Take every line from the listing below that contains "Screen".

════════════════

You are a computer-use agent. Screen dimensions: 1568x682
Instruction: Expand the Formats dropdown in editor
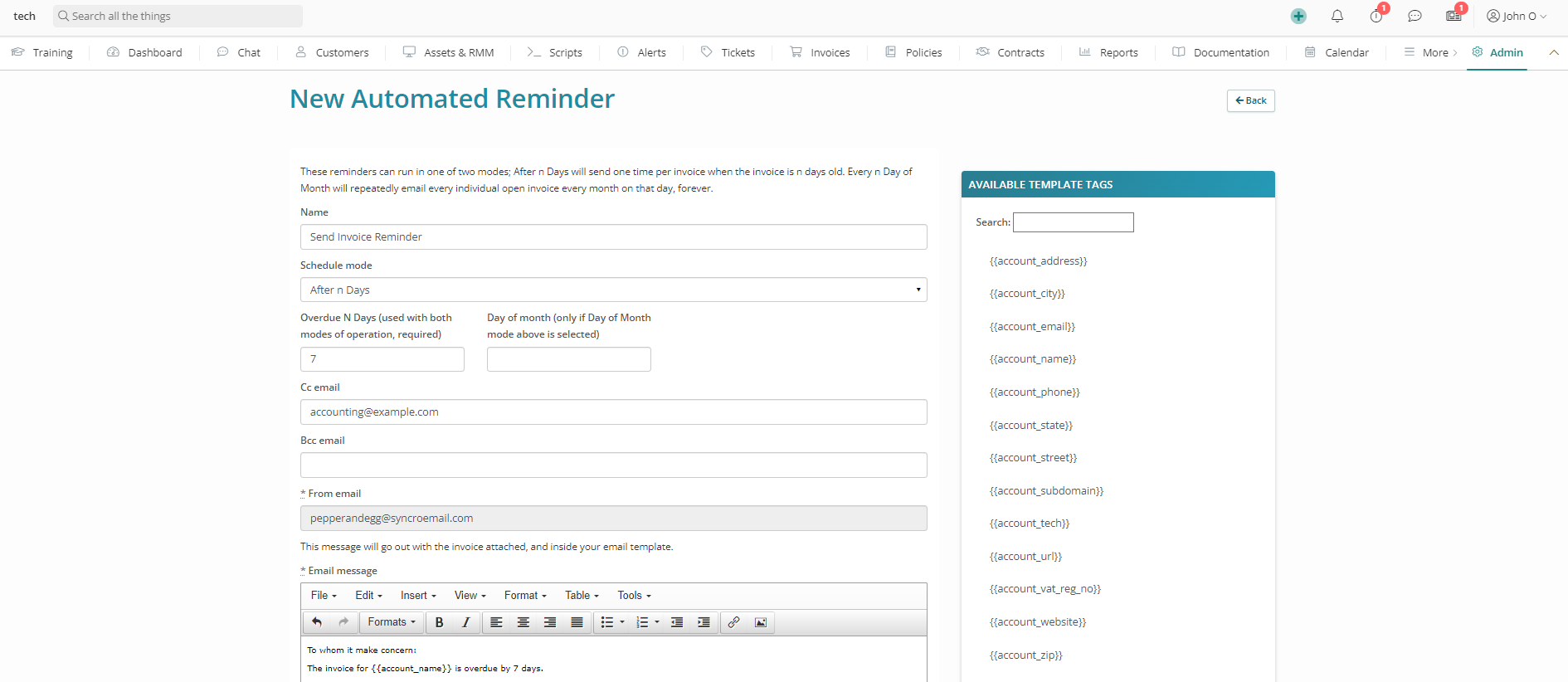(x=392, y=622)
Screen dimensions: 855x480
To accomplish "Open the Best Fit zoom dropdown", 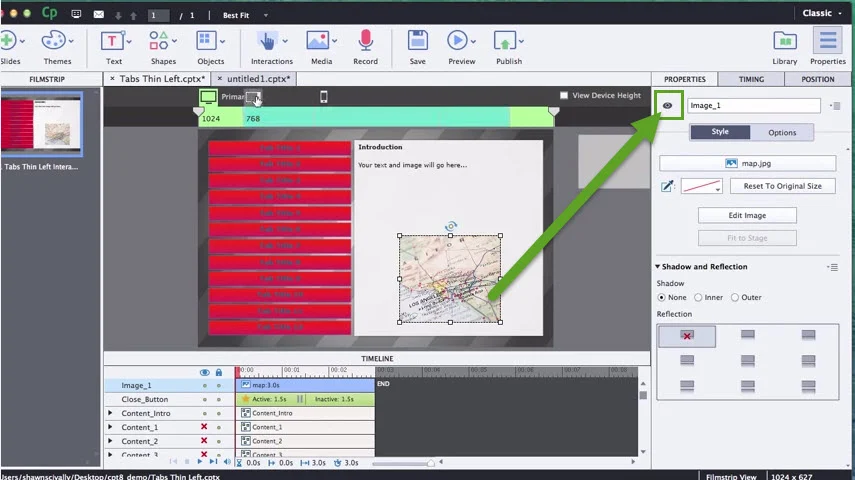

════════════════

Task answer:
You are a computer-use agent. Screen dimensions: 1568x682
Screen dimensions: 855x480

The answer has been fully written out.